I have my own team on there called: Object in mirror may be larger than it appears

So join SPARKpeople with me and join my team.Lets get our boo-tay in order..K?Come by here and check out how I am doing. I will try to keep my whining to a minimum.What do you do to maintain a healthy lifestyle? Are you a gym person? Or a home girl? How do you stay motivated and excercise fun?
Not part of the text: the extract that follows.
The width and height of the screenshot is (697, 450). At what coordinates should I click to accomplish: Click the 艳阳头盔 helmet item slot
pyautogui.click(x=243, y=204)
SparkPeople.com: Get a Free Online Diet

Sunday, October 4, 2009

I WON'T GROW UP! NEVER GROW UP! NOT ME!

What does it mean to be "grown up"? Is it a certain defining moment that you become a grown up? There’s no alarm or pop up timer like on an oven stuffer roaster. Although that would explain all my skin tags and stray chin hairs that show up out of nowhere begging to be plucked. I am certain I did not have this issue in my teens.
I am a thirty-seven year old mother of two. I am pushing forty, yet in my mind I do not consider my self grown up. There are surely moments that I have to be the grown up in a situation, like parenting for example. Even then I am growing and learning and sometimes making mistakes.
Maybe you are a grown up when you no longer get any slang. The other night while I was doing the dishes my son was watching FUEL TV. After a skater did a trick Gabe exclaimed "Mom, did you see that? That was dirty! Rewind that.” I then asked " Dirty as in pornographic?" He replied with the patented duh mom undertones teenagers have perfected and passed down for generations. Saying "No dirty as in sick!" Which was ironic because I had almost the same conversation with my mom over the word sick being used as a positive thing back when I was a teen. Perhaps I am a grown up because I am the one who pays the cable bill yet 99 percent of the time I am watching either FUELTV or iCarley. Hmmm...there could be something to that.
In the US you are a legal adult at 18. I cannot speak for all of you but I for sure was NOT a grown up . When I posted the question to my social network buds online I received what seemed like three answers all explained a bit differently. There was the group that seemed to think that they had to grow up early due to circumstances beyond there control. There where some whom just gave specific numbers followed by a question mark and then there were those (mostly men I might add) who said and I quote " I'm still shredding and I have no intention of stopping". I take this to mean never.
I am starting to think that they are all right. Sure, at a certain age we stop growing but each experience good or bad leads to growth. Each bump in the road changes our vision on life and how we choose to live it. Lets all thank the universe for that or we would all be wearing stirrup pants with huge mall hair saying "gag me with a spoon. Like totally!"
Is growing up different than growing old? I have some friends who are just terrified of getting older. Each birthday seems to fill them with dread. I on the other hand like getting older. Each year brings with it more experience. Things that at one time were so important don't hold the weight that they once did. I also enjoy more simple pleasures and the magic in the everyday. As my Mom and Auntie Tracy would say "JUST NOTICE".So I guess it is also true that I don't think I will ever really " grow up". I guess I will just keep shredding till I die. How about you, are you a grown up? What does that mean to you?